Tuesday, June 22, 2010

Bigfoot mania. Bigfoot yucks. Someone — or something — flattened the top of the town manager’s work car, a 2000 Ford Contour, as it sat parked in the lot at town hall in Culpeper, Virginia. And some people have apparently blamed Bigfoot, hopefully for laughs. It's actually a more frightening possibility in this case: Body found near Quebec City. On the same subject, CNN chimes in with a psychology of monsters story: Why do we need to look for Bigfoot?



This post is not about the Oakland, California, AfricanAmerican group, the Black Panthers of the 1960s, but about the 1890s’ Black Panthers, specifically the ones called Santers, in North Carolina. The reports of these enormous all-black felids claimed that these creatures had as their diet various animals and...an unusual extra item. Elsewhere, a symposium draws Sasquatch seekers from across the nation in Bigfoot Believers. Also, A Werehyena Is Not A Laughing Matter!

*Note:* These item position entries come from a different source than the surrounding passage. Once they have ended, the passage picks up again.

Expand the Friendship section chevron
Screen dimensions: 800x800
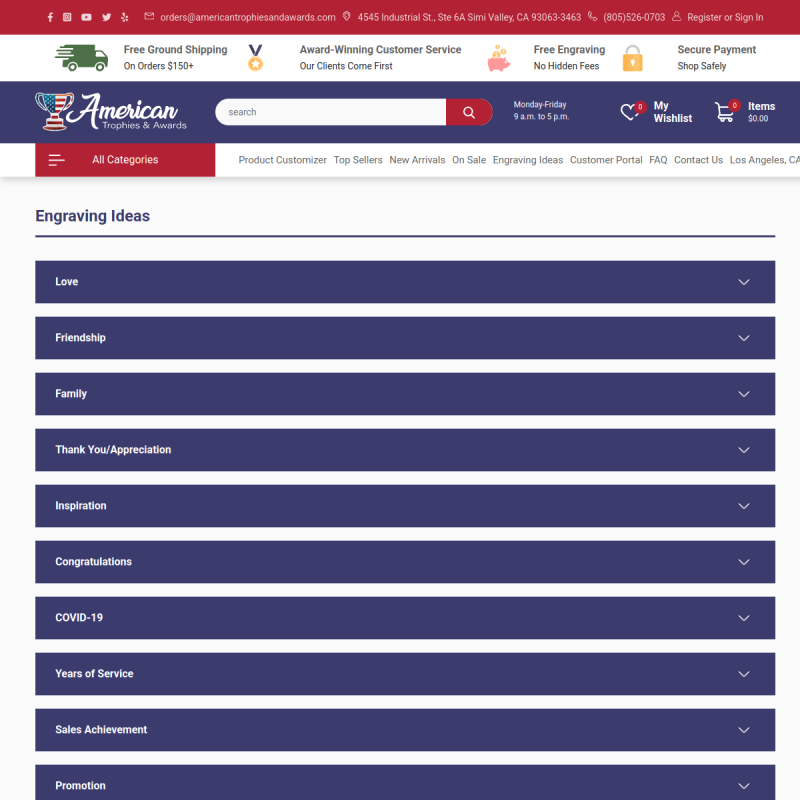click(x=743, y=338)
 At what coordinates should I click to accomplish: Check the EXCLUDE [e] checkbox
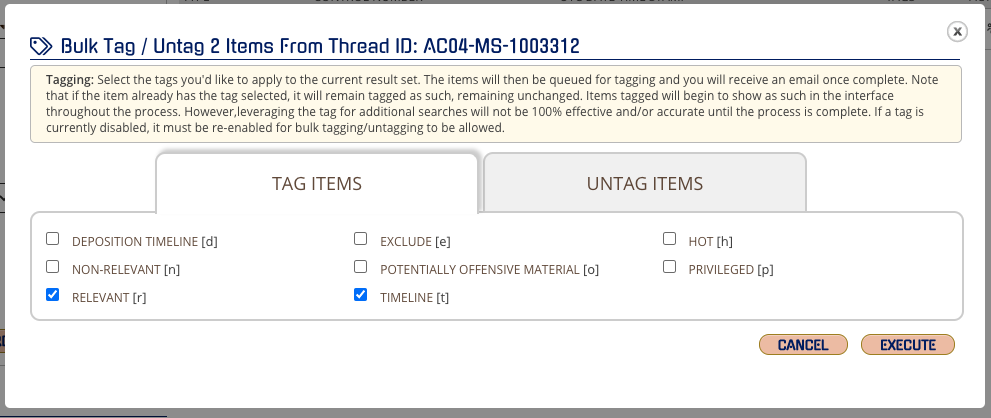tap(360, 239)
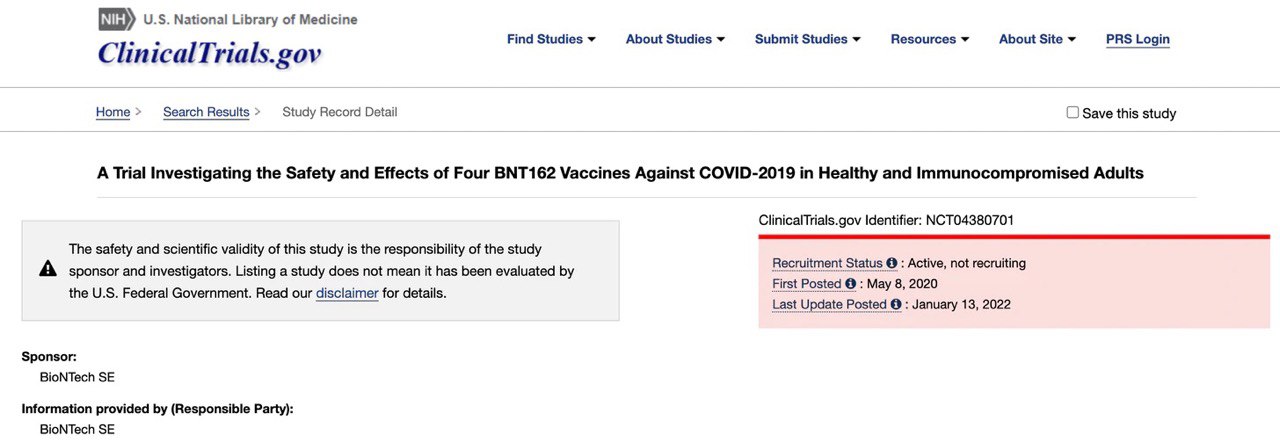Image resolution: width=1280 pixels, height=443 pixels.
Task: Click info icon beside Recruitment Status
Action: click(891, 263)
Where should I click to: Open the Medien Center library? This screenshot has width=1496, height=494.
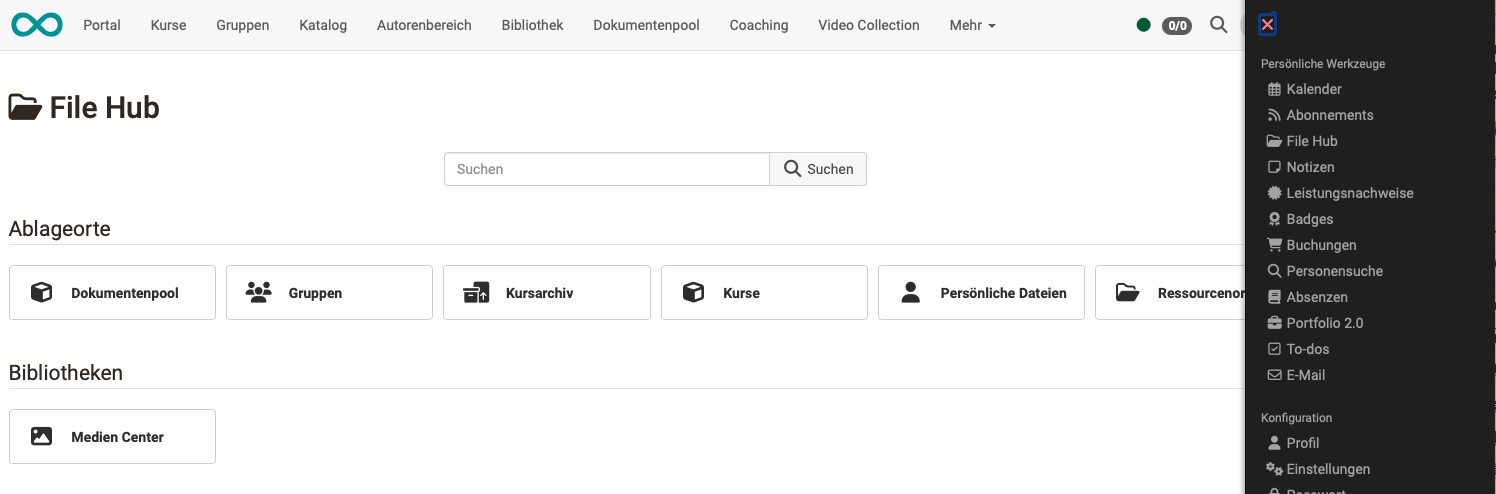click(x=112, y=437)
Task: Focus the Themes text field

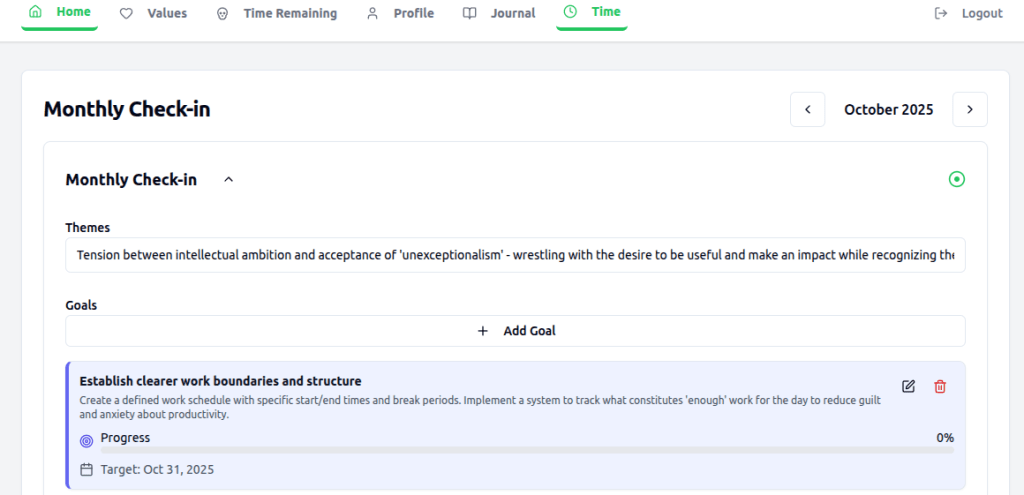Action: (515, 255)
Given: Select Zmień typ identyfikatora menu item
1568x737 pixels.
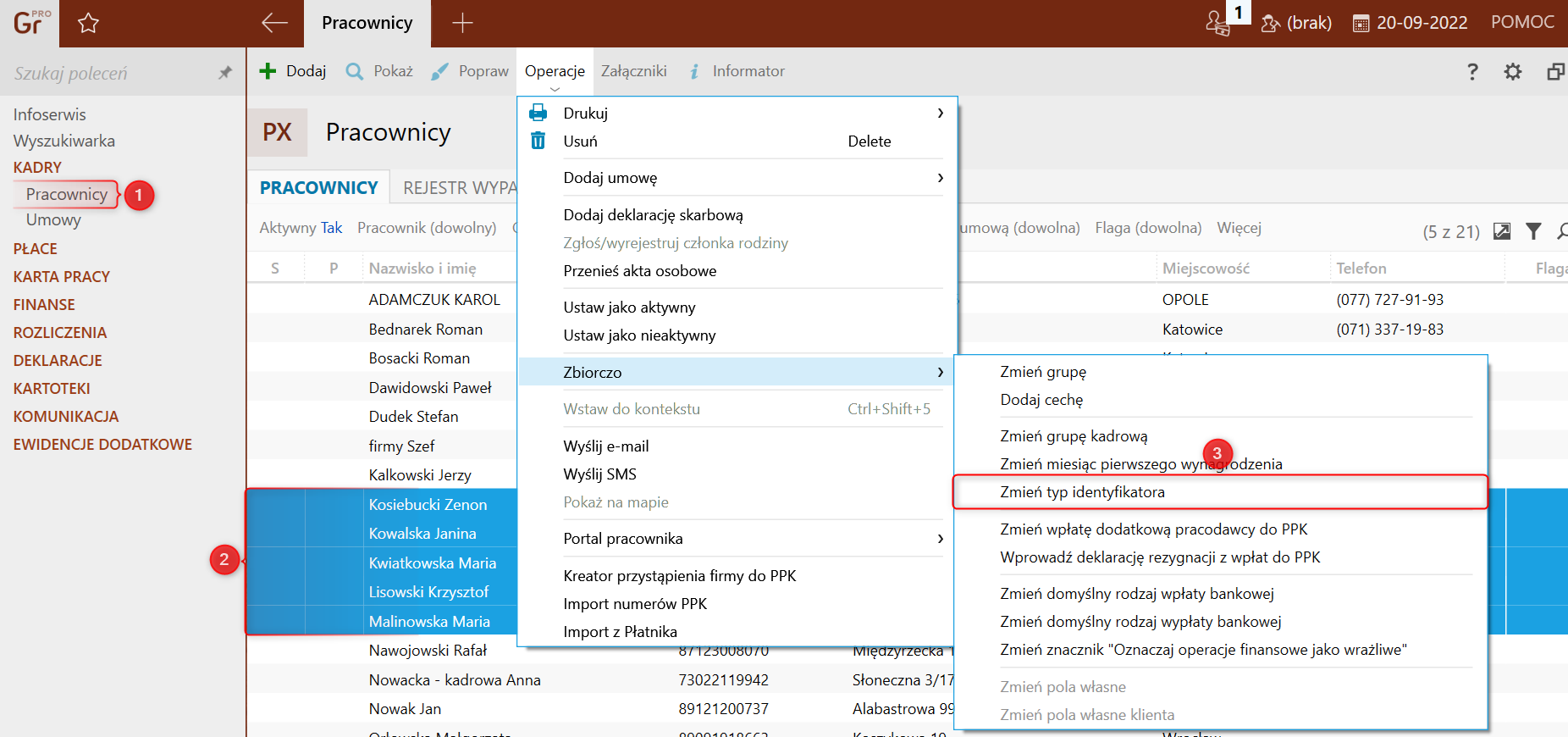Looking at the screenshot, I should click(1082, 492).
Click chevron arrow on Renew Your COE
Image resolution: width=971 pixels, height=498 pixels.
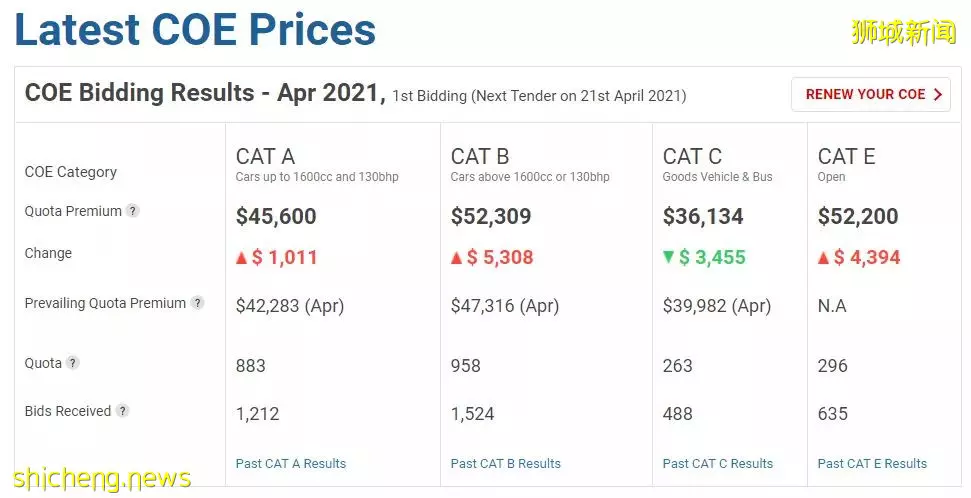(938, 94)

Did Joseph C. Rich create the legend of the Bear Lake Monster in the late 1860s? Some say that Joseph, the son of Bear Lake’s founding father, Charles Coulson Rich, was in love and created the monster to show his beloved, Ann Eliza Hunter of Salt Lake City, that life was just as exciting in the wilderness of Bear Lake as in the bigger metropolis. Or is this, as Jerome Clark suggests, a pseudoexplanation for the sighting reports of a mammal that actually recalls Australia’s fabled Bunyip? Elsewhere, The Shape Shifting Cockatrice Of Marshall, Texas.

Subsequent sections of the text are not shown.